Food and Nutrition
Topics for discussion
- What people eat and how has it changed over time: what are the social, economic, regional, cultural, seasonal and environmental factors shaping diets?
- What data is available on this? What are the gaps in our understanding of this?
- Malnutrition (stunting), micronutrient deficiency, protein deficiency, anaemia, diabetes, obesity: what are causal factors for these? What are the data gaps in understanding the causes? How has food / agricultural policy responded /shaped these?
- Social equity in food ecosystems
- Analytics techniques including causal models: What kind of data is available that can be analysed using these techniques (for example, in malnutrition and childhood stunting)?
- What kind of data needs to be collected and how can it be obtained where there are knowledge gaps? Will computer science techniques be useful to address these knowledge gaps for the kind of data proposed to be collected?
Retired as Deputy Director, National Institute of Nutrition, Hyderabad
Health Activist and Researcher, Bangalore
Sourabh Bikash Paul
Health Food Nutrition and Data (Veena Shaturghna)
There is a fatigue setting in with Nutrition data flying across this country at regular intervals. People have even become immune to it. Instead of reflecting about the plight of kids subsisting on rice with chilli and onion paste, and more rice with more chilli, or going to bed hungry, the excitement is in the possibility of a “better” analysis. The unflattering data is often used to demand accountability from the Government of the day, followed by denial, or a reluctant concession when 5 kg of grain was distributed per person per month during the lockdown…. In the name of food security. Figures representing Weights, heights, wasting, Anemia, and recently micronutrient deficiencies have been flogged to extract maximum mileage. Maybe we should pause and reflect on these figures in children <5years, such as 35%, stunted, and 33%, underweight and 17% wasted and 40- 60% Anaemic. My presentation will try to unpack the meanings of these indices, and raise a discussion to help rethink our priorities.
Gaps in Understanding Food and Nutrition (Sudhu Nagavarapu)
Do we – the English-speaking, mainly dominant caste, researcher community – have a detailed and nuanced understanding of the diverse food habits of communities across India? If yes, have these perspectives been captured in quantitative form? Drawing from research on food systems and my field experiences, I will attempt to link gaps in data to our incomplete understanding of food and nutrition, and discuss possible approaches (with or without computer science techniques) that could bridge these gaps.
Transition in Dietary Quality in India (Sourabh Bikash Paul)
Poor nutritional status is an issue of serious concern in India, especially since the country has experienced significant economic growth over the past decades. The social transformation led by growth in income influences both the composition of food and the quality of diet consumed. Against this backdrop of changing lifestyles and the rise in obesity and Non-Communicable Diseases, my talk will focus on changes in the quality of diet and the critical socio-economic correlates of this quality during 1983-2012. Using three rounds of the National Sample Survey data on household-level food consumption, we construct a diet quality index consisting of twelve macro and micronutrients, including carbohydrates, proteins, fats, fibre, calcium, phosphorus, iron, carotene, thiamine, riboflavin, niacin, and Vitamin C and use an adjusted measure of the nutritional intake of a household to account for nutritional intake emanating from increasing food consumption outside the home.

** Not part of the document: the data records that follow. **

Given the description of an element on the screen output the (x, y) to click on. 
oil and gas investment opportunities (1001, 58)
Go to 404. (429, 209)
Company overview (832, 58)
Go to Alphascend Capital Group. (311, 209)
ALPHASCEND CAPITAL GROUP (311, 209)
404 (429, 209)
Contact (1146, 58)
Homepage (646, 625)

We find that in relation to the Recommended Daily Allowance, fat consumption increased over time while protein and energy consumption decreased. The average diet quality index of macro and micronutrients improved in the rural sector while it deteriorated in the urban sector. Caste and religion are significant correlates of the diet quality index. It is suggested that the Indian Government may play a more proactive role in implementing coherent national policies in trade, food, and agriculture for protecting public health by promoting the demand for a healthy diet among consumers. In the end, I will highlight some data gaps and possible applications of ML in contributing to data analysis.
Computational Gastronomy: A data science approach to food (Ganesh Bagler)
Cooking forms the core of our cultural identity other than being the basis of nutrition and health. The increasing availability of culinary data and the advent of computational methods for their scrutiny are dramatically changing the artistic outlook towards gastronomy. Starting with a seemingly simple question, ‘Why do we eat what we eat?’ data-driven research conducted in our lab has led to interesting explorations of traditional recipes, their flavor composition, and health associations. Our investigations have revealed ‘culinary fingerprints’ of regional cuisines across the world, starting with the case study of Indian cuisine. Application of data-driven strategies for investigating the gastronomic data has opened up exciting avenues giving rise to an all-new field of ‘Computational Gastronomy’. This emerging interdisciplinary science asks questions of culinary origin to seek their answers via the compilation of culinary data and their analysis using methods of statistics, computer science, and artificial intelligence. Along with complementary experimental studies, these endeavors have the potential to transform the food landscape by effectively leveraging data-driven food innovations for better health and nutrition.